O promotor Marcelo Pires reforçou a convicção de que Maurício Dal Agnol estava debochando da justiça gaúcha. Citou que mesmo movimentando grande quantidade de dinheiro, solicitou ajuda judiciária gratuita (AJG). Disse que o fato de estar com grande quantia em dinheiro e o passaporte com visto válido para os Estados Unidos evidenciavam sua intenção de fuga.

 

DELEGADO MÁRIO VIEIRA: TRABALHO DEVE CONTINUAR PARA QUE DAL AGNOL SIGA NA CADEIA

 

O delegado federal Mário Luiz Vieira destacou que a prisão de Mauricio Dal Agnol é fruto de uma ação muito bem planejada e sem formalidades entre a Polícia Federal, Ministério Público e Judiciário.

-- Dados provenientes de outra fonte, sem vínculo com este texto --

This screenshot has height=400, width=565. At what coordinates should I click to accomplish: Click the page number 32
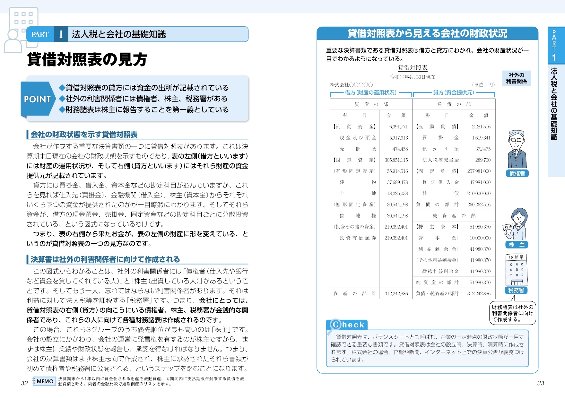24,383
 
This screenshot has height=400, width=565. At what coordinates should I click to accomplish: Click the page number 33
541,383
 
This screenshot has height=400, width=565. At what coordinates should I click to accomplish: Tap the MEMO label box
45,381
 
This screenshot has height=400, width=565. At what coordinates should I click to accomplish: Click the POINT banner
37,99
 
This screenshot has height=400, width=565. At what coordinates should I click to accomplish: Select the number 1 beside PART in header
61,34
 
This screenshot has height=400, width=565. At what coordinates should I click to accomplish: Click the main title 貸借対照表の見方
87,59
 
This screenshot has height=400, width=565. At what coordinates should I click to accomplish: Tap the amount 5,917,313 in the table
398,138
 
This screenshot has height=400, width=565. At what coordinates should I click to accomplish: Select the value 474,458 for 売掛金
400,149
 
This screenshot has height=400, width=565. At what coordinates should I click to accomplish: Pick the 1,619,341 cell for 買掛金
481,138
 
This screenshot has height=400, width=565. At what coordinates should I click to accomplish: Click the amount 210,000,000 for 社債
479,193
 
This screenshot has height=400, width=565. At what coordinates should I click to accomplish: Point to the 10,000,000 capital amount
480,238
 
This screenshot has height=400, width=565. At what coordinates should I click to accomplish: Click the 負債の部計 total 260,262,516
479,204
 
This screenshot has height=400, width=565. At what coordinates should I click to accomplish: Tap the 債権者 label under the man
517,173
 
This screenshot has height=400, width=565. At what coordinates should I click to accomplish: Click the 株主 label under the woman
517,245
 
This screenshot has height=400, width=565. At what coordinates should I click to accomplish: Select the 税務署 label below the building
516,290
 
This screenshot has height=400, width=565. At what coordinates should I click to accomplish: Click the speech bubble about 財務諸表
512,313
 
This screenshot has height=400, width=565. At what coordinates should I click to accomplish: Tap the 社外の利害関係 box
517,78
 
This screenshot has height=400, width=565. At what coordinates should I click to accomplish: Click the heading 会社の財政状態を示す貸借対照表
84,135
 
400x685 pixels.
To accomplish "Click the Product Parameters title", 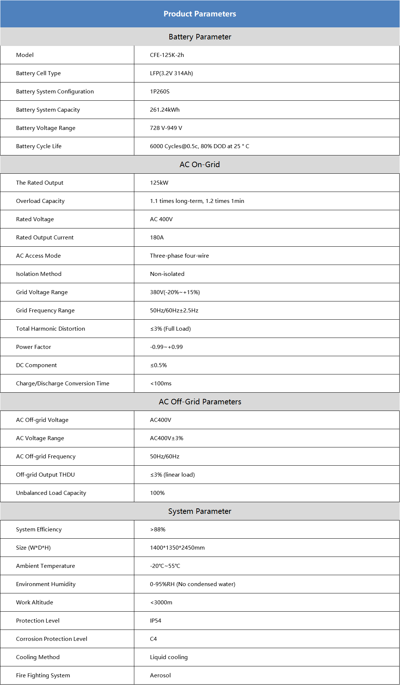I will (x=200, y=14).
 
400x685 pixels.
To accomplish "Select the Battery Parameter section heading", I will (x=200, y=37).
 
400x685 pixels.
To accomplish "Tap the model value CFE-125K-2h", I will (x=167, y=55).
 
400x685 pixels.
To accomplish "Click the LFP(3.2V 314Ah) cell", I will (x=171, y=73).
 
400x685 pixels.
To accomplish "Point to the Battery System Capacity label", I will (x=48, y=110).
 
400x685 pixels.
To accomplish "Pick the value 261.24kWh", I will (x=165, y=110).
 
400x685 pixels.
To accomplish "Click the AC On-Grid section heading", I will (x=200, y=165).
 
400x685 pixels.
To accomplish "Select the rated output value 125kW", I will (x=159, y=183).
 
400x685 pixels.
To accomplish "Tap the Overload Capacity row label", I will (x=40, y=201).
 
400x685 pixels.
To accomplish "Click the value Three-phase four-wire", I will (x=179, y=256).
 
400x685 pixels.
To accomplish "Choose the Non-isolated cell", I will (x=167, y=274).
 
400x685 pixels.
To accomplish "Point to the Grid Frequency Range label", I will (x=45, y=311).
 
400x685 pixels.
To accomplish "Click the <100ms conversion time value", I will (x=161, y=384).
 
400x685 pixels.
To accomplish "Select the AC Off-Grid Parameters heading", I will (x=200, y=402).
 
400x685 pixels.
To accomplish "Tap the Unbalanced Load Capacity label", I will (x=51, y=493).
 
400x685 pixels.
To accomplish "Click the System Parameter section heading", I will (x=200, y=511).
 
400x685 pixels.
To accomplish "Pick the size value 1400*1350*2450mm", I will (x=177, y=548).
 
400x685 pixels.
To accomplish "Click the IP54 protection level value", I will (x=155, y=621).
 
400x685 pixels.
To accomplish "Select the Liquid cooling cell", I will (x=169, y=657).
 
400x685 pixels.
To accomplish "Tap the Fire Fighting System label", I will (x=43, y=676).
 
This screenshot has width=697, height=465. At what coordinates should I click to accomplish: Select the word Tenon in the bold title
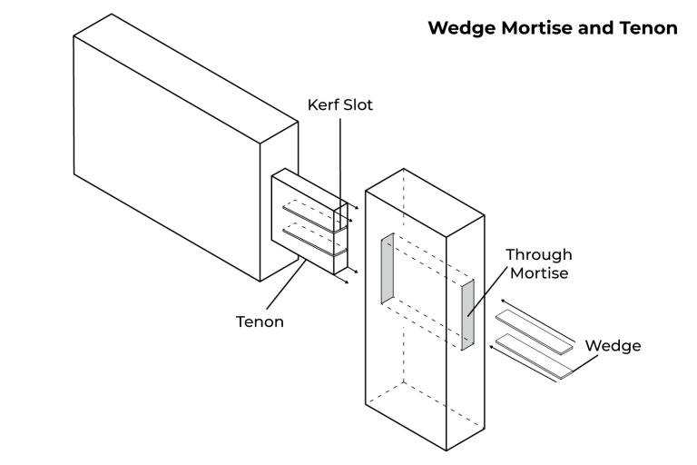649,28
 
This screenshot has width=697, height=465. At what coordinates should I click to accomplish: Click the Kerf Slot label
339,105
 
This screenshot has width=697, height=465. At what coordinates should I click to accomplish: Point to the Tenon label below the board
260,321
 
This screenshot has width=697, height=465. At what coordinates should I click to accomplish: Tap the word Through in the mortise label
539,254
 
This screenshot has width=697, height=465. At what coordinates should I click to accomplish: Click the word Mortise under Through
539,272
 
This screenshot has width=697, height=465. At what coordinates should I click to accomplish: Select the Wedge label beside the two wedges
613,346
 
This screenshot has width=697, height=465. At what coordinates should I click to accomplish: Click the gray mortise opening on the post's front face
387,269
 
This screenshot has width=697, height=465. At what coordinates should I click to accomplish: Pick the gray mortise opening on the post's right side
468,315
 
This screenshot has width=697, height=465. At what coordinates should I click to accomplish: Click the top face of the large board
185,76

Elogiou a participação da imprensa na divulgação dos fatos e da investigação, solicitando que esse trabalho continue para a o acusado, qualificado como marginal pelo delegado, permaneça o maior tempo possível na cadeia.

 

O promotor Paulo Cirne explicou como está a tramitação do processo na esfera cível. Esclareceu que a ação principal contra Dal Agnol e outros acusados iniciou no dia 4 junho, com pedidos liminares para obter o patrimônio suficiente para ressarcimento das vitimas.

 

Essas ações não tiveram pedidos analisados porque os advogados do réu entraram como uma suspeição da juíza do caso, Drª Luciana Bertoni Tieppo. Cirne disse que essa manobra foi realizada com o claro objetivo de postergar uma decisão, já que não tem fundamento. Como o judiciário manteve a juíza no caso, nos próximos dias a magistrada deve dar seu veredito sobre as liminares solicitadas pela promotoria cível.